According to him, “The latter came to ‘help’ people considered ‘unfavoured races’- Charles Darwin’s own term resulting in African ‘Paranoia’ about foreign medical research.” He also identifies “conspiracy theories” and “conspiracy facts”, the former was “exposed by President Bill Clinton and President Barack Obama as conspiracy facts and openly apologised for.” The conspiracy theories thrived to the extent that American scientists deliberately infected Blacks with Syphilis over several decades; the investment of Billions on the “production of millions of genetically modified mosquitoes to ‘solve’ the malaria problem”, a modification said to be dangerous by some Public Health Scientists. The third evidence came from South Africa where some foreign assistants helped the spread of the deadly Aids disease. The professor notes mirthfully, “Is a ‘Paranoid African’ like me to be blamed for warning fellow tribes-people ‘Equo ne credite, Teucri Quid quid id est, timeo Danaos et dona ferentes’? [Do not trust the horse, Trojans! Whatever it is, I fear the Greeks even when they bring gifts!)”
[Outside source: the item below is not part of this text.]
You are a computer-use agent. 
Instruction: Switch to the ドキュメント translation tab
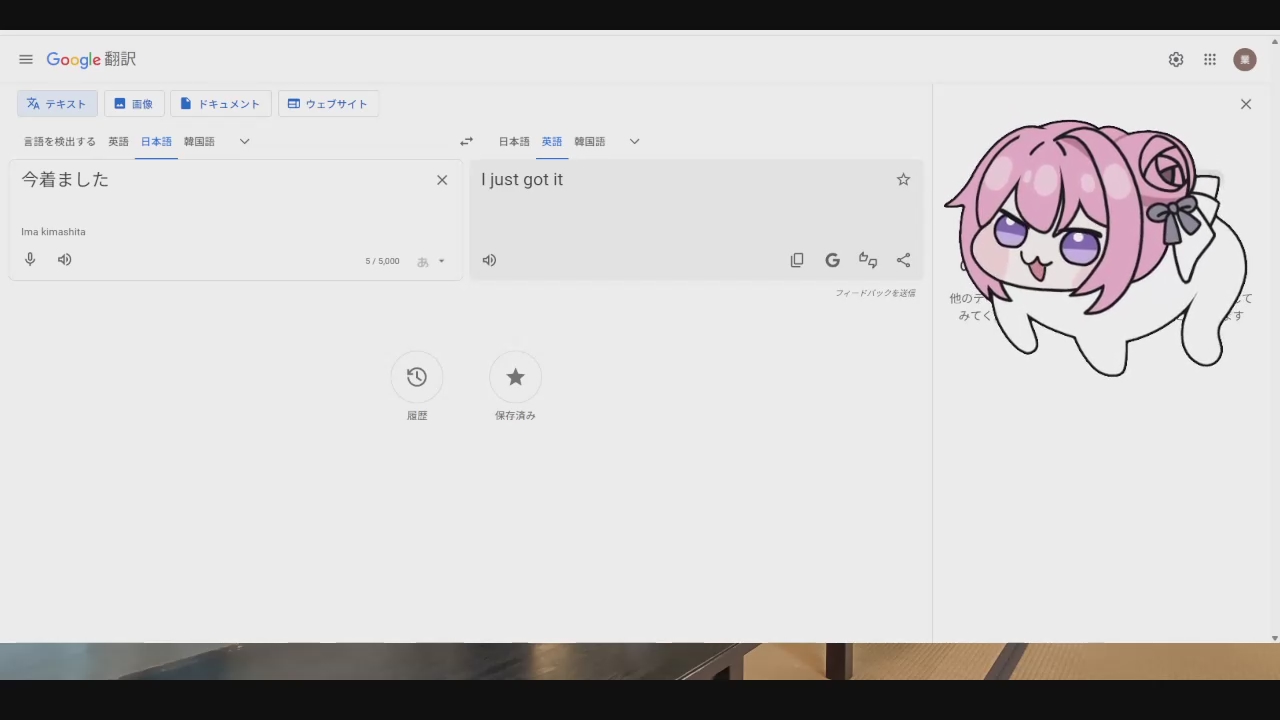220,104
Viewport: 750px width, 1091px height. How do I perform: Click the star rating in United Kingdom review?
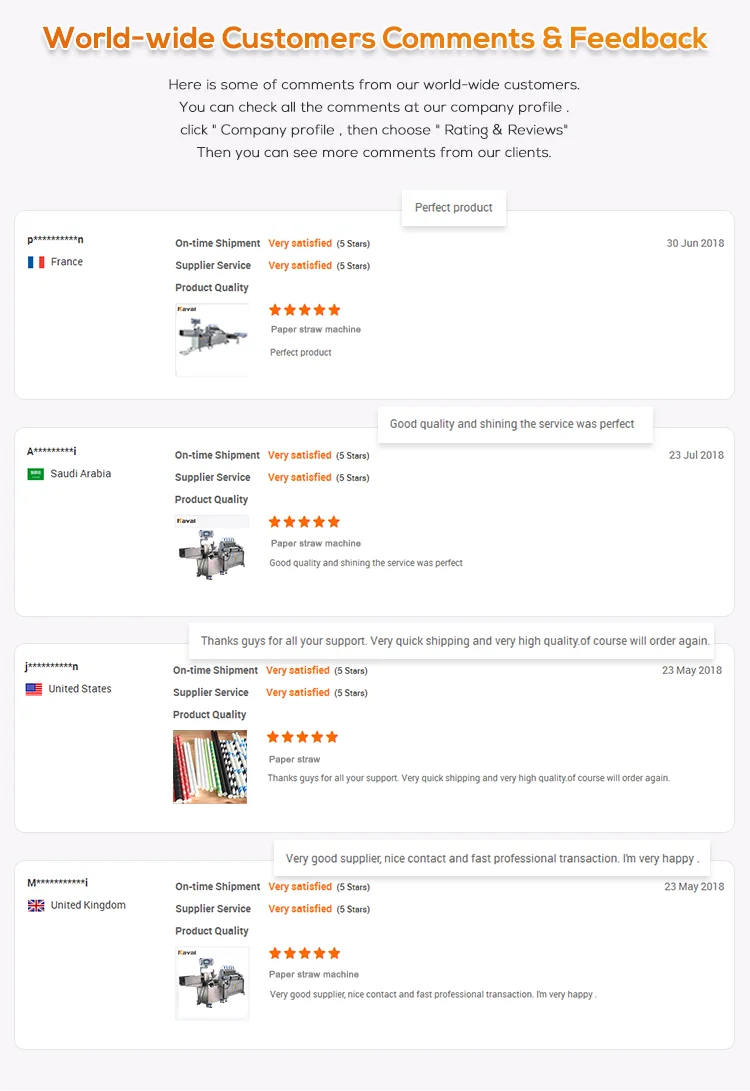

Africans are not alone on the matter of vaccine hesitancy. According to William Gallo of Voice of America, “The U.S. military has so far kept its coronavirus numbers relatively low, thanks in part to strict discipline and the ability to easily enforce social distancing rules. However, as the Pentagon rolls out COVID-19 vaccines at its bases around the world, it is dealing with the challenge of how to convince service members to voluntarily take the vaccine…Pentagon leaders say they will not require their personnel to take the vaccine until the U.S. Food and Drug Administration gives its full approval of the drug. So far, the FDA has only given emergency authorization that allowed for the initial distribution of the vaccine. It could be up to two years before the full approval comes …” Harping on the cautious note of the US military, Gallo quoted Col. Doug Lougee, the lead medical officer for the US Korean forces who had noted that, “This [vaccine effort] is an interesting situation in that it is voluntary…Here in the military, especially the Army, we’re not used to telling people to volunteer or asking them to volunteer for things like this.”
The central message in all this is caution. Conspiracy theories could be conspiracy facts. In the next installment, I shall address the issue of non-vaccine alternatives to COVID-19.
Akhaine is Professor of Political Science at the Lagos State University.